Melittin is a 26-residue peptide which undergoes high-affinity calcium-dependent binding by calmodulin [Barnette, M.S., Daly, R., & Weiss, B. (1983) Biochem. Pharmacol. 32, 2929; Comte, M., Maulet, Y., & Cox, J.A. (1983) Biochem. J. 209, 269; Anderson, S.R., & Malencik, D.A. (1986) Calcium Cell Funct. 6, 1]. The results in this paper show that three different types of myosin light chain--the smooth muscle regulatory light chain, the smooth muscle essential light chain, and the skeletal muscle regulatory 5,5'-dithiobis(2-nitrobenzoic acid) (DTNB) light chain--also associate with melittin. The resulting complexes have dissociation constants ranging from 1.1 to 2.5 microM in the presence of 0.10 M NaCl and from approximately 50 to approximately 130 nM in solutions of 20 mM 3-(N-morpholino)propanesulfonic acid alone. The regulatory smooth muscle myosin light chain exhibits two equivalent melittin binding sites while each of the others displays only one. The myosin light chains evidently contain elements of structure related to the macromolecular interaction sites present in calmodulin and troponin C but not in parvalbumin. The association of melittin and other peptides with the light chains requires consideration whenever assays of the calmodulin-dependent activity of myosin light chain kinase are used to determine peptide binding by calmodulin.
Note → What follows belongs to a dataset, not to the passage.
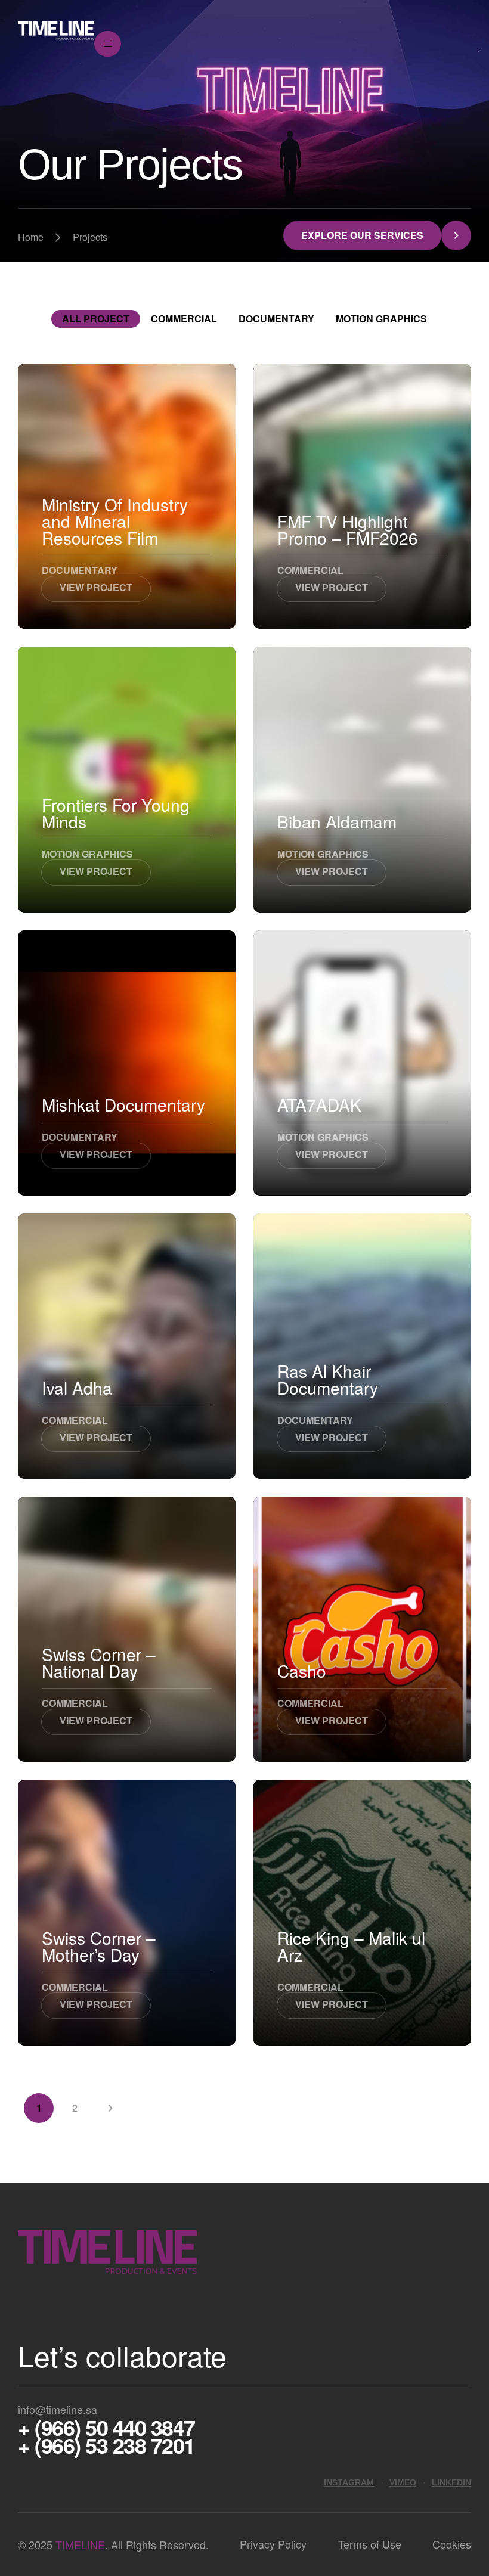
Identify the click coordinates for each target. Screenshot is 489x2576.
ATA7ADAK (319, 1104)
The binding measurements performed on the DTNB light chain and melittin necessitated derivation of the equation relating complex formation to the observed fluorescence anisotropy of a solution containing three fluorescent components. This analysis is generally applicable to equilibria involving the association of two fluorescent molecules emitting in the same wavelength range.